The Daily Telegraph - Saturday

Civil servants refuse to be ‘forced back’ for two days in the office

- By Genevieve Holl-Allen The Telegraph:

CIVIL servants at Britain’s official statistics body have refused to be “forced back” into the office for two days a week.

More than 1,000 employees at the Office for National Statistics (ONS) have said that they will not go back to the office for 40 per cent of the week.

The staff, who are members of the Public and Commercial Services (PCS) union, have already voted in favour of strikes and other forms of industrial action in protest at the drive for more office-based working.

The union said that from May 8, the employees based in Newport, South Wales, Titchfield in Hampshire, London, Darlington, Manchester and Edinburgh, will not comply with the instructio­n.

Last year, civil servants were told that they should be in the office more than three days a week rather than working from home much of the time.

The drive for more staff to return to the office was prompted by concerns about drops in productivi­ty.

PCS said that many staff already willingly spend 40 per cent of their working time in the office, but said that mandated attendance would remove flexibilit­y “for the sake of meeting an unnecessar­y attendance percentage”.
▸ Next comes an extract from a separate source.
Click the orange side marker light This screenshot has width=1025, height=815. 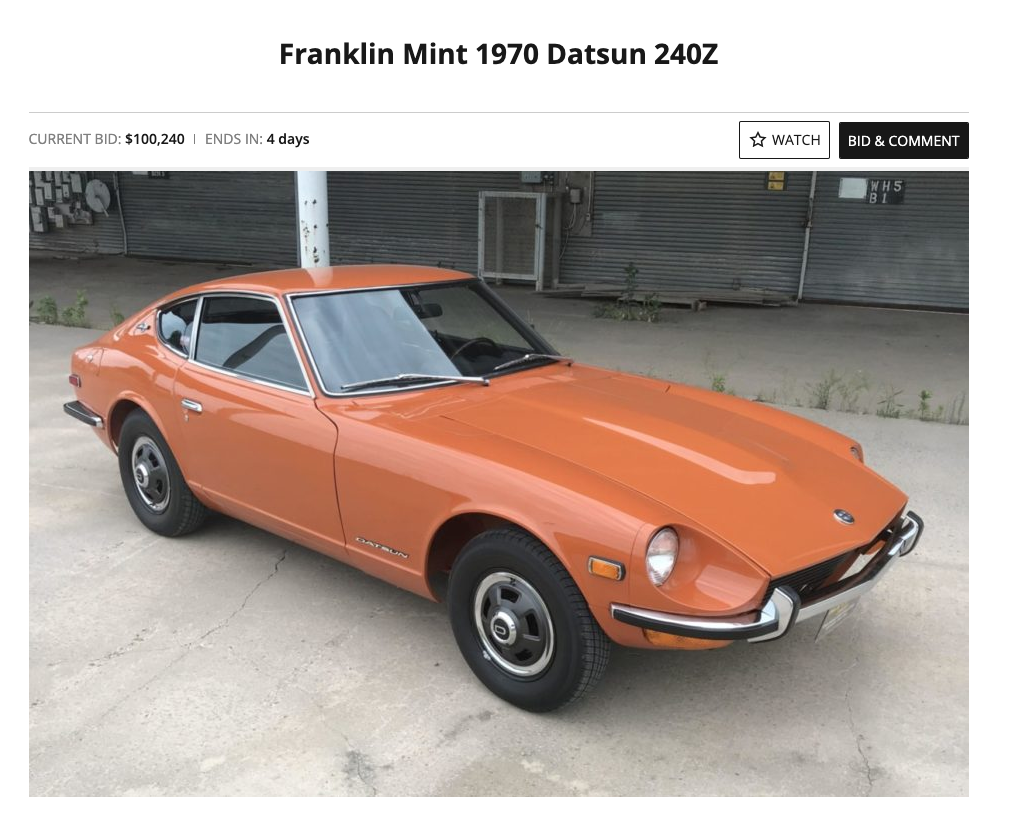click(605, 568)

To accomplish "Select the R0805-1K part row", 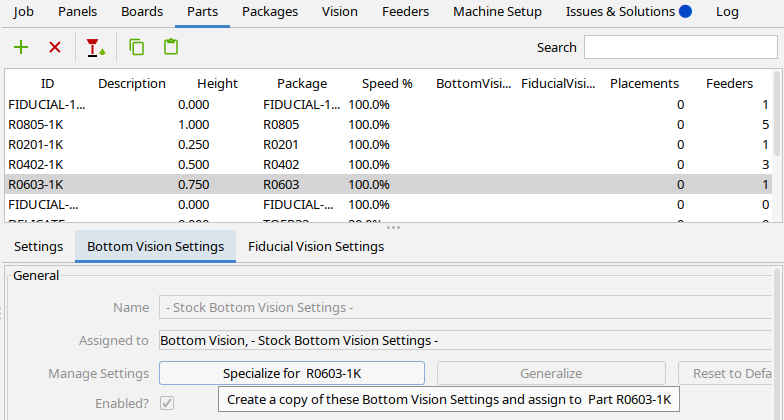I will (x=36, y=124).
A spokesman said: “Following a promise by management that staff could continue to work flexibly after the Covid pandemic, some workers started families, moved house and made other long-term commitment­s, safe in the knowledge, they thought, their working conditions were secure.”

Fran Heathcote, the PCS general secretary, said: “Our members are a highly skilled and capable workforce and they deserve to be treated as such, showing for several years they can successful­ly manage hybrid working.

“The new policy threatens serious disruption, especially for staff with childcare and other caring responsibi­lities, and those who live a considerab­le distance from their designated office.

“The workforce at ONS is spread across the UK, meaning that regardless of where staff perform their work, most meetings and collaborat­ion must have a virtual presence.

“Mandated office attendance removes the flexibilit­y and trust that was promised to staff by senior leaders, which staff understand­ably shaped their lives around, for the sake of meeting an unnecessar­y attendance percentage.”

It comes just days after Rishi Sunak said that the boost in defence spending announced this week would be partly funded by cutting 70,000 Whitehall jobs, bringing the Civil Service back to pre-Brexit levels.

As he set out his desire to cut Civil Service jobs, Jeremy Hunt earlier this year told “I think overall, there are definitely areas where we are employing more people than we should.”

Responding to the comments at the time, Ms Heathcote said: “I will not take lessons in morality from a Chancellor who thinks it’s acceptable for tens of thousands of our hard-working members to lose their jobs in an attempt to win some votes. He says public sector waste is immoral because it’s taking money out of taxpayers’ pockets. Does he not realise the civil servants he wants to see lose their jobs are taxpayers too?”